All’Isolotto un gruppo di genitori insieme ad alcuni educatori, in continuità creativa con l’esperienza educativa della Comunità, tentano la difficile strada di una educazione di sintesi fra la tradizione e l’innovazione, fra il meglio dell’esperienza religiosa dell’umanità e in particolare, ma in modo non esclusivo, fra il Vangelo e la scienza, fra la dimensione spirituale e quella intellettuale-fantastica-materiale, fra il mondo simbolico e rituale religioso e la simbologia laica. Esiste attualmente una quantità di offerta sul piano educativo oltre la scuola: corsi per tutti i gusti, dalla danza al catechismo. E’ una specie di consumismo educativo che però frantuma la personalità dei bambini, mentre il ruolo dei genitori è svuotato e si esaurisce nella delega alle varie agenzie educative e nell’accompagnare i figli di qua e di là in una rincorsa senza tregua. Quel gruppo di genitori dell’Isolotto cerca, faticosamente bisogna dirlo, di riprendersi il ruolo di educatori accettando di crescere insieme ai loro figli e di ricomporre in una sintesi nuova la propria personalità. Non sono sognatori. Fanno cose piccole ma vere. Potrebbe trattarsi di una brezza di futuro. La festa annunciata concluderà l’esperienza educativa di quest’anno. Saranno protagonisti bambini di varie età. Alcuni neonati saranno "carezzati simbolicamente", dagli altri bambini, dai genitori, dagli adulti presenti, sia con l’acqua e con le parole che nella tradizione cristiana significano il battesimo, sia con l’olio profumato di bergamotto, segno dell’accoglienza nella solidarietà perché olio proveniente dalle cooperative di giovani che nella piana di Gioia Tauro lavorano le terre confiscate alla mafia e sono oggetto di gravi intimidazioni. Inoltre piccole pietre disegnate e scritte, segnate dall’impegno, dalla riflessione, dalla creatività di piccoli e grandi, andranno a comporre una futura strada ideale da percorrere insieme, mano nella mano. In fondo alla strada ciascuno scriverà il proprio nome su un grande arcobaleno colorato: chiamarci per nome, affermare la propria soggettività e non intrupparsi, mantenere relazioni positive è l’unico e fondamentale legame che mantiene viva la comunità.

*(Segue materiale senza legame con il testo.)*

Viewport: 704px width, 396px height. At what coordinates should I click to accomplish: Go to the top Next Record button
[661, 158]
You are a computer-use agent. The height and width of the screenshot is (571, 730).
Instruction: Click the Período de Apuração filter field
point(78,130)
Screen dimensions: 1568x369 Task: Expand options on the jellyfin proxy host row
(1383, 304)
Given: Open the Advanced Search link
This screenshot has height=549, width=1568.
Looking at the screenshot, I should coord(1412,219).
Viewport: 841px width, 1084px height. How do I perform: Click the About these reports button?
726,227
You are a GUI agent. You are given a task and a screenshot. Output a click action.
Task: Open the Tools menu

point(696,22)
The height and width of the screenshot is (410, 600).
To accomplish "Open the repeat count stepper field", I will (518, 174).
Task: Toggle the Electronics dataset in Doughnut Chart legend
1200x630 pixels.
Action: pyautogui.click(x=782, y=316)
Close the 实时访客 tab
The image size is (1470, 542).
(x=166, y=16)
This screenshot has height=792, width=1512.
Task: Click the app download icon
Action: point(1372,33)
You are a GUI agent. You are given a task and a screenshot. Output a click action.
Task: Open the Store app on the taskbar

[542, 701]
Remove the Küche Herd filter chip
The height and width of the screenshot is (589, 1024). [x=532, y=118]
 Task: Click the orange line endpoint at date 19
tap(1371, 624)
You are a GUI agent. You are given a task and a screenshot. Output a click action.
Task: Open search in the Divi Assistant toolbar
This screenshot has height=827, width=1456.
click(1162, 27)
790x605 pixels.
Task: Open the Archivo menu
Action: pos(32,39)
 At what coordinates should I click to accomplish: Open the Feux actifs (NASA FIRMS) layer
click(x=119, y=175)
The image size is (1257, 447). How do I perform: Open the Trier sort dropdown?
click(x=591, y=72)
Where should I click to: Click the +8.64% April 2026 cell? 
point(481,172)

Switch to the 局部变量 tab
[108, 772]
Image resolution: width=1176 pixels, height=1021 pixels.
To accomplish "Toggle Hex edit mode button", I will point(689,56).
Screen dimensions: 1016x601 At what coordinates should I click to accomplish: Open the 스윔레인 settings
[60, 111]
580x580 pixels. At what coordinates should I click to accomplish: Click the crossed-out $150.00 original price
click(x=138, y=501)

E infine il segno della condivisione del pane e del vino nel segno della memoria di Gesù e anche di tutti coloro che hanno vissuto e dato la vita nella solidarietà e nell’amore. Per alcuni bambini più grandi sarà una festa particolare, un rito di passaggio, un riconoscersi nello spirito dell’esperienza comunitaria che ognuno e ognuna di loro poi vivrà se lo vorrà e come lo vorrà, senza cioè marcare l’appartenenza.

Sarà una ritualità religiosa oppure laica? O forse ambedue? Non è questo il tempo di sintesi nuove aperte al futuro? Ci sono contraddizioni? Il nuovo non è mai puro. Il bambino che nasce è sempre intriso di sangue. Sta alle levatrici lavarlo carezzandolo dolcemente.